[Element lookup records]
□ □ □

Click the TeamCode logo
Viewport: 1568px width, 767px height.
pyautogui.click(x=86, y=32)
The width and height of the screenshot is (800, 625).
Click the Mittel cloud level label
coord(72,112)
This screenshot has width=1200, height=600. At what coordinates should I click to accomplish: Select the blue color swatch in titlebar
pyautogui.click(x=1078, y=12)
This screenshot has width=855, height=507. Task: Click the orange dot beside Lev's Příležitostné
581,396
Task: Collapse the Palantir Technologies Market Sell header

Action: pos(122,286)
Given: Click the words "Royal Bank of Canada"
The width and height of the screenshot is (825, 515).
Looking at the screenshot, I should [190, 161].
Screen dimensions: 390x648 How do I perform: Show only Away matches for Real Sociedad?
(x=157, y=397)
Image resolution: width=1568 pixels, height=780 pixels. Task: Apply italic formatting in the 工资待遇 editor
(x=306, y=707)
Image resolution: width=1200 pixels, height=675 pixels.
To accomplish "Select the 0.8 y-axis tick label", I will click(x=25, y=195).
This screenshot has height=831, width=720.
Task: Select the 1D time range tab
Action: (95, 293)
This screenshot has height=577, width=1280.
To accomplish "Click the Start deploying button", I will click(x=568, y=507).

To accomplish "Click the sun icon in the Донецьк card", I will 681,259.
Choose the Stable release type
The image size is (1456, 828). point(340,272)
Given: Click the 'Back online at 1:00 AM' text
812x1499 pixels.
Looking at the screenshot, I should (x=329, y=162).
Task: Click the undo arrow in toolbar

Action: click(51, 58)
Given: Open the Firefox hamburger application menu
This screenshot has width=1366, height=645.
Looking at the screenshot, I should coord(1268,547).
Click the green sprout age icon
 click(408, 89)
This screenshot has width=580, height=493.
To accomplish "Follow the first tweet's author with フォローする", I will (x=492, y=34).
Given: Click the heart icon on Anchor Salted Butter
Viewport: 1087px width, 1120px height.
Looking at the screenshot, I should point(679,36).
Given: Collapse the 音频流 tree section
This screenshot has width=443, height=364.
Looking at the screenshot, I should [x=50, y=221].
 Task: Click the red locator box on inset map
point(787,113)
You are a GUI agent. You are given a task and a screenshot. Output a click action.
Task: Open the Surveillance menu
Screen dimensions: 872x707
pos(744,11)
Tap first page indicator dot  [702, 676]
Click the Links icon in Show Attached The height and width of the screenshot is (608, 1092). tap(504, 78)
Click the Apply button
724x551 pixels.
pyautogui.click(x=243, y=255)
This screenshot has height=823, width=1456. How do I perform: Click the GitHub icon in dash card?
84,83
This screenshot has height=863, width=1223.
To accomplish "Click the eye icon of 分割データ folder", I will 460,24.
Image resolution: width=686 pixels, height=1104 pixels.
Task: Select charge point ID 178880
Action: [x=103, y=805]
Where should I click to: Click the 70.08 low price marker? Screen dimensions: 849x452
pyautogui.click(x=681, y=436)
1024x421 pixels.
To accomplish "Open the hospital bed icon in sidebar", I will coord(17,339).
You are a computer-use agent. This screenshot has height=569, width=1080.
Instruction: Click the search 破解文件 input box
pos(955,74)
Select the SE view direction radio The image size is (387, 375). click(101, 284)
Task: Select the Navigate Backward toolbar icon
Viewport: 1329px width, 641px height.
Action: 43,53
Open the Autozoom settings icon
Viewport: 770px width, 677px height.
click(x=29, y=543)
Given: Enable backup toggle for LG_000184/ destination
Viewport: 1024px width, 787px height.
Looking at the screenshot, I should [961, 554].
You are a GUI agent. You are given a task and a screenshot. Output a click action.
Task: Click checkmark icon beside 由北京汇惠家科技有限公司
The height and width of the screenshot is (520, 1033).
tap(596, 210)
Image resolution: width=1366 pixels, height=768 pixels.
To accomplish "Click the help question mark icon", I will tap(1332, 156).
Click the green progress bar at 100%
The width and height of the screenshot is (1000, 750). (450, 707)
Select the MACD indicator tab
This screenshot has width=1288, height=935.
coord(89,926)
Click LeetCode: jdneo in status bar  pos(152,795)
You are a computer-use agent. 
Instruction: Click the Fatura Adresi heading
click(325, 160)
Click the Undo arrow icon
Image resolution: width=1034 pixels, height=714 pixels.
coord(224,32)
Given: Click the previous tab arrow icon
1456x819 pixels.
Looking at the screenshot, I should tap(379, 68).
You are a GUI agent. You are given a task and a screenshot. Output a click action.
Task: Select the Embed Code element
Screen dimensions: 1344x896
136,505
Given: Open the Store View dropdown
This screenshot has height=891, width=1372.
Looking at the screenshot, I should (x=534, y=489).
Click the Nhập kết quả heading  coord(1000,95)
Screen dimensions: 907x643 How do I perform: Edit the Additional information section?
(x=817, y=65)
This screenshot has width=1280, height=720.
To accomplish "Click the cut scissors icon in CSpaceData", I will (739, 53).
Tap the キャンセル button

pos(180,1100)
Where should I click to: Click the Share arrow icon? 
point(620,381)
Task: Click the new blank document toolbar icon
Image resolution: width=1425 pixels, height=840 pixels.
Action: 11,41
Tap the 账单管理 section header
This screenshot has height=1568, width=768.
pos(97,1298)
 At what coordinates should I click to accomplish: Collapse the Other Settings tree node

□ □ □

### Task to carry out
Copy every one of the records above word for word, with no changes.

### Solution
Click the TeamCode logo
Viewport: 1568px width, 767px height.
pyautogui.click(x=86, y=32)
The width and height of the screenshot is (800, 625).
Click the Mittel cloud level label
coord(72,112)
This screenshot has width=1200, height=600. At what coordinates should I click to accomplish: Select the blue color swatch in titlebar
pyautogui.click(x=1078, y=12)
This screenshot has width=855, height=507. Task: Click the orange dot beside Lev's Příležitostné
581,396
Task: Collapse the Palantir Technologies Market Sell header

Action: pos(122,286)
Given: Click the words "Royal Bank of Canada"
The width and height of the screenshot is (825, 515).
Looking at the screenshot, I should [190, 161].
Screen dimensions: 390x648 How do I perform: Show only Away matches for Real Sociedad?
(x=157, y=397)
Image resolution: width=1568 pixels, height=780 pixels. Task: Apply italic formatting in the 工资待遇 editor
(x=306, y=707)
Image resolution: width=1200 pixels, height=675 pixels.
To accomplish "Select the 0.8 y-axis tick label", I will click(x=25, y=195).
This screenshot has height=831, width=720.
Task: Select the 1D time range tab
Action: (95, 293)
This screenshot has height=577, width=1280.
To accomplish "Click the Start deploying button", I will click(x=568, y=507).

To accomplish "Click the sun icon in the Донецьк card", I will 681,259.
Choose the Stable release type
The image size is (1456, 828). point(340,272)
Given: Click the 'Back online at 1:00 AM' text
812x1499 pixels.
Looking at the screenshot, I should (x=329, y=162).
Task: Click the undo arrow in toolbar

Action: click(51, 58)
Given: Open the Firefox hamburger application menu
This screenshot has width=1366, height=645.
Looking at the screenshot, I should coord(1268,547).
Click the green sprout age icon
 click(408, 89)
This screenshot has width=580, height=493.
To accomplish "Follow the first tweet's author with フォローする", I will (x=492, y=34).
Given: Click the heart icon on Anchor Salted Butter
Viewport: 1087px width, 1120px height.
Looking at the screenshot, I should point(679,36).
Given: Collapse the 音频流 tree section
This screenshot has width=443, height=364.
Looking at the screenshot, I should [x=50, y=221].
 Task: Click the red locator box on inset map
point(787,113)
You are a GUI agent. You are given a task and a screenshot. Output a click action.
Task: Open the Surveillance menu
Screen dimensions: 872x707
pos(744,11)
Tap first page indicator dot  [702, 676]
Click the Links icon in Show Attached The height and width of the screenshot is (608, 1092). tap(504, 78)
Click the Apply button
724x551 pixels.
pyautogui.click(x=243, y=255)
This screenshot has height=823, width=1456. How do I perform: Click the GitHub icon in dash card?
84,83
This screenshot has height=863, width=1223.
To accomplish "Click the eye icon of 分割データ folder", I will 460,24.
Image resolution: width=686 pixels, height=1104 pixels.
Task: Select charge point ID 178880
Action: [x=103, y=805]
Where should I click to: Click the 70.08 low price marker? Screen dimensions: 849x452
pyautogui.click(x=681, y=436)
1024x421 pixels.
To accomplish "Open the hospital bed icon in sidebar", I will coord(17,339).
You are a computer-use agent. This screenshot has height=569, width=1080.
Instruction: Click the search 破解文件 input box
pos(955,74)
Select the SE view direction radio The image size is (387, 375). click(101, 284)
Task: Select the Navigate Backward toolbar icon
Viewport: 1329px width, 641px height.
Action: 43,53
Open the Autozoom settings icon
Viewport: 770px width, 677px height.
click(x=29, y=543)
Given: Enable backup toggle for LG_000184/ destination
Viewport: 1024px width, 787px height.
Looking at the screenshot, I should [961, 554].
You are a GUI agent. You are given a task and a screenshot. Output a click action.
Task: Click checkmark icon beside 由北京汇惠家科技有限公司
The height and width of the screenshot is (520, 1033).
tap(596, 210)
Image resolution: width=1366 pixels, height=768 pixels.
To accomplish "Click the help question mark icon", I will tap(1332, 156).
Click the green progress bar at 100%
The width and height of the screenshot is (1000, 750). (450, 707)
Select the MACD indicator tab
This screenshot has width=1288, height=935.
coord(89,926)
Click LeetCode: jdneo in status bar  pos(152,795)
You are a computer-use agent. 
Instruction: Click the Fatura Adresi heading
click(325, 160)
Click the Undo arrow icon
Image resolution: width=1034 pixels, height=714 pixels.
coord(224,32)
Given: Click the previous tab arrow icon
1456x819 pixels.
Looking at the screenshot, I should tap(379, 68).
You are a GUI agent. You are given a task and a screenshot. Output a click action.
Task: Select the Embed Code element
Screen dimensions: 1344x896
136,505
Given: Open the Store View dropdown
This screenshot has height=891, width=1372.
Looking at the screenshot, I should (x=534, y=489).
Click the Nhập kết quả heading  coord(1000,95)
Screen dimensions: 907x643 How do I perform: Edit the Additional information section?
(x=817, y=65)
This screenshot has width=1280, height=720.
To accomplish "Click the cut scissors icon in CSpaceData", I will (739, 53).
Tap the キャンセル button

pos(180,1100)
Where should I click to: Click the Share arrow icon? 
point(620,381)
Task: Click the new blank document toolbar icon
Image resolution: width=1425 pixels, height=840 pixels.
Action: 11,41
Tap the 账单管理 section header
This screenshot has height=1568, width=768.
pos(97,1298)
 At what coordinates should I click to accomplish: Collapse the Other Settings tree node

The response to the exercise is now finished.